*EXTRAIT DU TEXTE*:

--------------------

Comment avoir un impact positif à travers son travail ? Retour sur le parcours de Sara Gnoni

Des grands cabinets d’audit à l’entrepreneuriat, Sara Gnoni a un parcours atypique. Après 10 années passées dans deux cabinets différents des Big Four, elle a quitté un poste confortable pour fonder The Positive Project afin d’avoir un impact positif sur l’environnement et la société. Entre entrepreneuriat, engagement politique et militantisme, Sara Gnoni jongle aujourd’hui entre de nombreuses casquettes, toujours avec la volonté de donner du sens à ses activités professionnelles. Retour sur son parcours inspirant !

Peux-tu te présenter et nous parler de ton parcours professionnel et personnel ?

Je m’appelle Sara et j’ai eu 41 ans en mai. Je suis maman de deux enfants de six et bientôt huit ans. Même si je suis née à Lausanne, j’ai des origines italiennes et j’ai vécu plusieurs années à l’étranger : une année aux États-Unis, deux années à Singapour, ainsi qu’un petit séjour en Espagne. J’aime bien me confronter à d’autres cultures mais pour des périodes plus longues, pour pouvoir vraiment m’immerger. Je suis beaucoup dehors, j’aime faire du paddle et de la randonnée de montagne.

--------------------

*DONNÉES*:

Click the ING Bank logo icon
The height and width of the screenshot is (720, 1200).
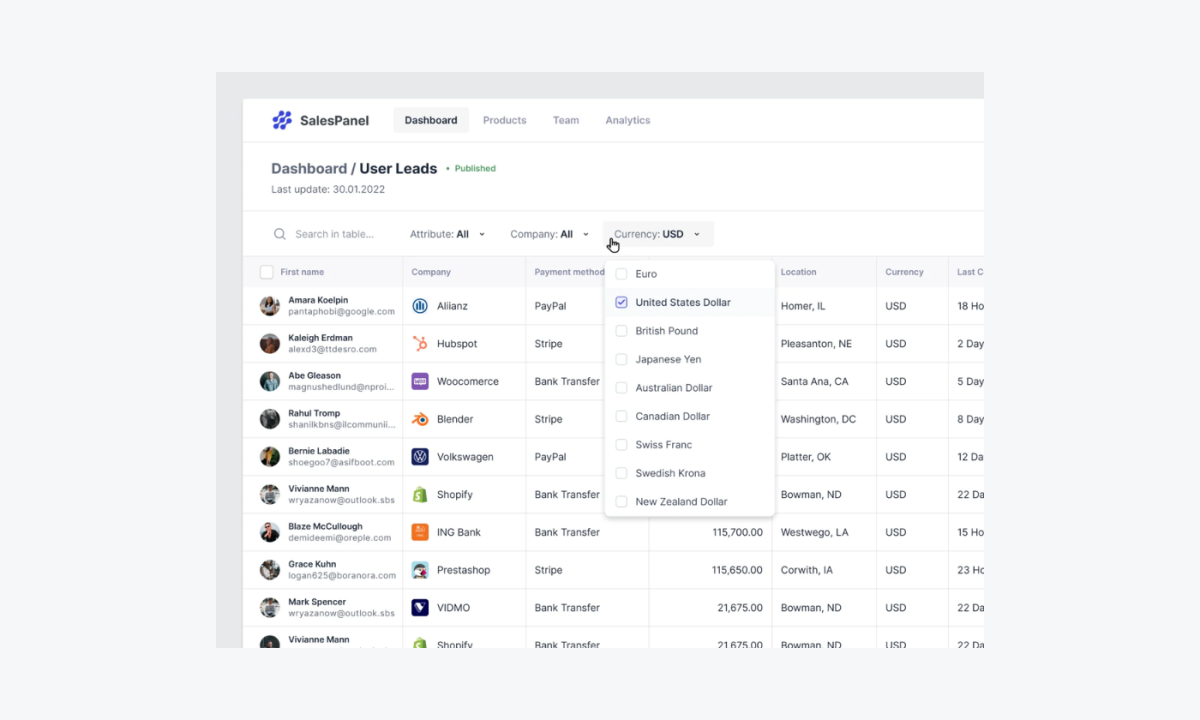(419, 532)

--------------------

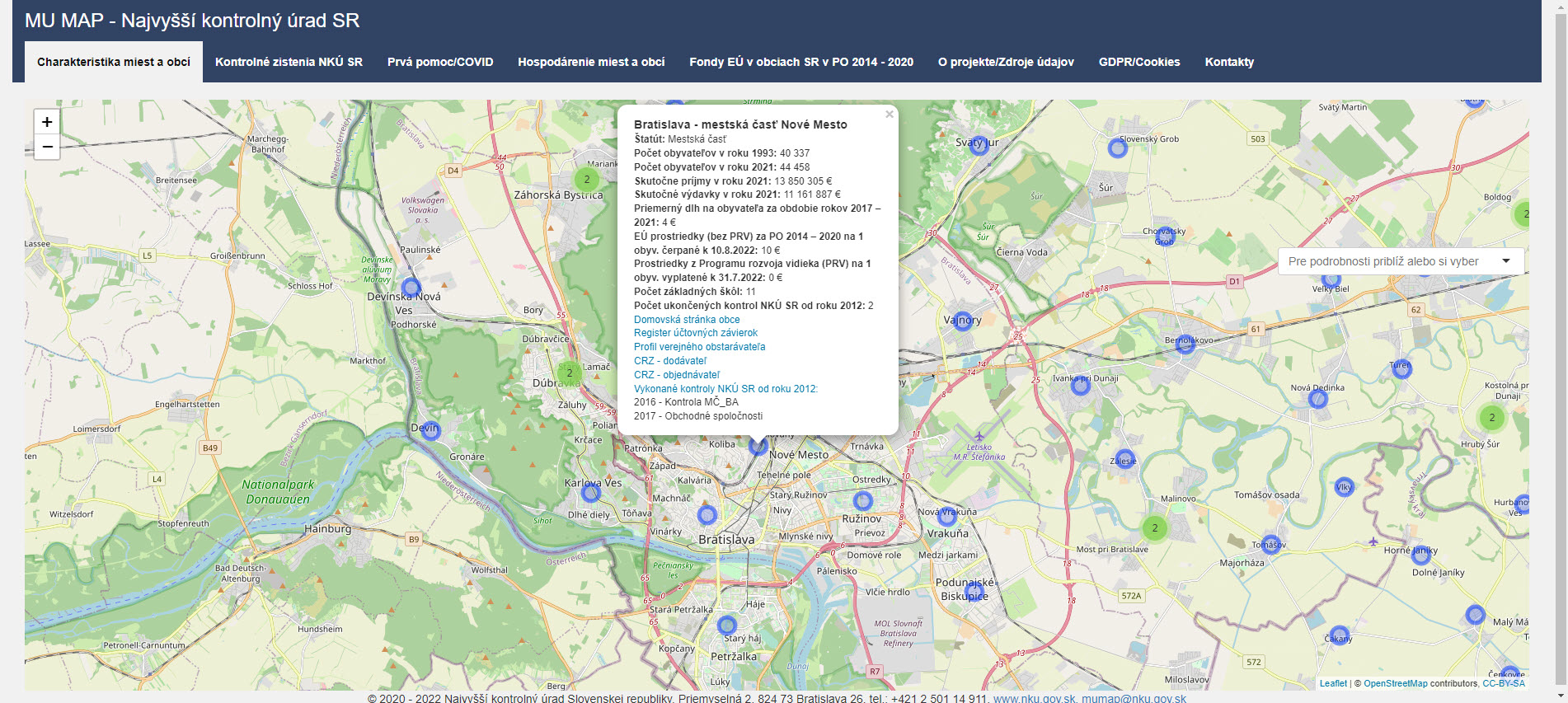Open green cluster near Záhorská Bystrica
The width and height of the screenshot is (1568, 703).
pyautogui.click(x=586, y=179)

--------------------

*TRAVAIL À FAIRE*:
Rédigez la suite de l'entretien avec Sara Gnoni en reprenant juste après sa dernière réponse. Ces items n'ont aucun lien avec l'entretien avec Sara Gnoni.

*RÉSULTAT FINAL*:
Au niveau professionnel, j’ai travaillé pendant 10 ans dans deux cabinets différents de Big Four. J’étais en quatrième année de Senior Manager. Puis un jour, je ne me suis plus sentie en accord avec ces valeurs, j’avais besoin de donner un sens à ce que je faisais au quotidien. J’ai donc pris la décision d’arrêter, et je me suis formée dans le conseil en environnement. Je me suis ensuite lancée dans l’entrepreneuriat, et j’ai fondé The Positive Project il y a à peu près quatre ans afin d’avoir un impact positif sur la société et l’environnement. Je suis aussi engagée dans des associations et dans le mouvement Extinction Rebellion, et je suis conseillère communale Verte à la Ville de Lausanne.

Institutions dans lesquelles Sara travaille avec du sens

Peux-tu nous parler de The Positive Project ? Quel impact positif souhaitais-tu avoir en créant cette société ?

Le principal objectif pour moi était d’apporter un changement en montrant un exemple positif. On entend beaucoup d’histoires tristes sur la situation du monde, et le but était de montrer qu’il y aussi beaucoup de manières d’avoir un impact positif, à tous les niveaux.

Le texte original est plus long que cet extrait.